Author
Kunaal Sharma
How can legal teams automate workflows using Copilot and Power Automate?
Legal teams today are under increasing pressure to move faster, manage growing workloads, and maintain accuracy all without scaling headcount at the same pace.
In our recent webinar, we explored how organizations can use Microsoft Copilot within Power Automate to streamline everyday legal workflows without overcomplicating the process.
This wasn’t a session about governance frameworks or long-term transformation strategies.

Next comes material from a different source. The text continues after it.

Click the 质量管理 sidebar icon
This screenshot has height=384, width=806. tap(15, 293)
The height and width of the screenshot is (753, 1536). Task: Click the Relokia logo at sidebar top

Instead, the focus was simple: how to start using automation in practical, real-world legal scenarios today.

Why Legal Teams Should Start with Automation
Legal work often involves repetitive, document-heavy processes that consume time but follow predictable patterns.
This makes them ideal candidates for automation.
Rather than attempting large-scale transformation, the session emphasized starting with high-volume, repeatable workflows such as:
- Matter intake processes
- Contract review routing
- Approval workflows
- Document classification and storage
These workflows don't require complex systems; they require clarity, consistency, and the right tools.
The Role of Copilot in Workflow Design
One of the most powerful takeaways from the session was how Copilot simplifies workflow creation.
Instead of building flows manually from scratch, legal teams can describe what they want in plain language and Copilot translates that into structured automation logic.

Here’s how the roles break down:
- Copilot acts as a design assistant
- Power Automate executes workflows and maintains logs
- Legal teams stay in full control of decisions and outcomes
This approach lowers the barrier to entry, especially for non-technical teams who want to experiment with automation without relying heavily on developers.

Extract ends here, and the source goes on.